The development of the BeautyQoL questionnaire followed a classic 3-phase validation process using a codevelopment approach by which surveys are conducted in parallel in all participating countries. This approach was favored over a sequential approach by which cross-cultural validation is conducted in sequence, one country after another. Because of the level of management and resources needed for coordinating simultaneous validation in multiple countries, codevelopment approaches are rarely used in the field of QoL assessment. However, this approach was preferred to complete the international validation of this new QoL instrument in a reasonable amount of time.

For the main validation survey, subjects underwent evaluation at inclusion, and 25% underwent retesting 8 days later. The self-administered survey materials that were completed by the patients alone included the tested questionnaire (BeautyQoL) and the validated generic QoL 36-Item Short Form Health Survey (SF-36).14 The SF-36 consists of 36 items describing the following 8 dimensions: physical functioning, social functioning, role-physical problems, role-emotional problems, mental health, vitality, bodily pain, and general health. Each dimension score ranges from 0 to 100, with a higher score indicating a better perceived state of health.

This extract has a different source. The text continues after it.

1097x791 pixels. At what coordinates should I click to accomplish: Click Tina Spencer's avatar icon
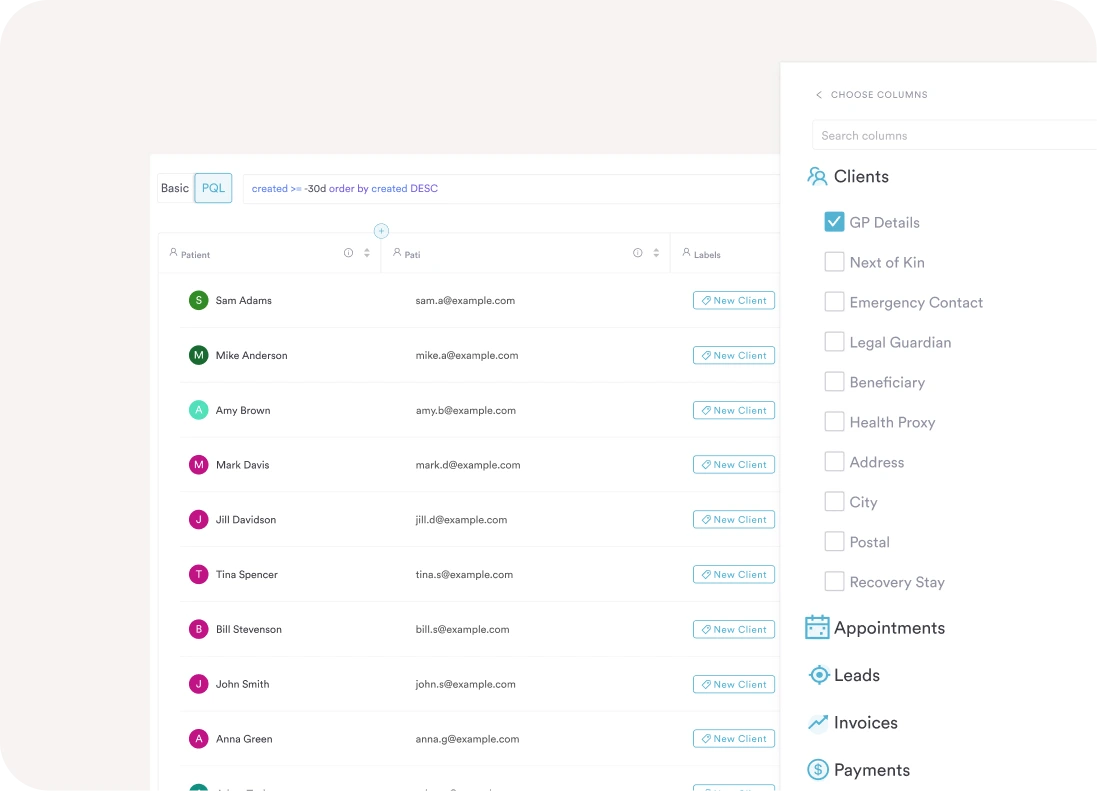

In addition, sociodemographic data and 1 questionnaire regarding skin condition were collected. Subjects underwent retesting on day 8.

DEVELOPMENT OF THE BEAUTYQoL QUESTIONNAIRE

The initial item-generation phase included face-to-face semistructured interviews of 309 subjects. The interviews were conducted by trained clinical psychologists simultaneously in the following 10 countries: France (n = 32), the United Kingdom (n = 18), Germany (n = 46), Spain (n = 27), Sweden (n = 19), Russia (n = 16), the United States (n = 53), Brazil (n = 32), Japan (n = 48), and China (n = 18). These interviews aimed at identifying recurrent themes and were used to generate individual questions for the questionnaire. The interviews addressed the effect of cosmetic products and physical appearance on the individuals' QoL. The interviews were also used to determine the wording to be used in question stems and the types and ranges of possible answers. Interviews were conducted in each of the target countries until no new ideas emerged from the content analysis performed in real time. Although local languages were used throughout the interviews, statements were translated to English by a bilingual clinical psychologist and compiled into a standardized interview report for each country. Final semantic content analysis was then performed and complemented by a computerized text-mining analysis (Alceste software; Image, France).

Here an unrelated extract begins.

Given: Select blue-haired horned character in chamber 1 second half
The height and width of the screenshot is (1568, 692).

During the second phase of the questionnaire development, an acceptability study was performed on 874 subjects from the original 10 and 3 new countries representing 16 languages, including France, the United Kingdom, Germany, Spain, Sweden, Italy, Russia, the United States, Brazil, Japan, India (representing Hindi and English speakers), China, and South Africa (representing Zulu, Sotho, and English speakers). Subjects were asked to comment on any aspects of the questionnaire (ie, content, wording, and response choices) that they felt were irrelevant or needed improvement. The items that were ambiguous, misunderstood, or rarely answered were excluded or reworded. This acceptability study ensured content validity and guaranteed that the questionnaire was a true reflection of the subjects' perspective in the 16 languages represented. An item reduction was then performed using specific statistical techniques for tracking potential statistical links between questions. We performed κ tests on each question vs all others. A κ:κ value ratio greater than 50% suggested a statistical relation between the questions. Kendall correlations were performed to confirm the κ test results. Correlation coefficients greater than 0.7 suggested a statistical link between the questions. Finally, principal component analyses (PCAs) were used to compare vector distances between questions.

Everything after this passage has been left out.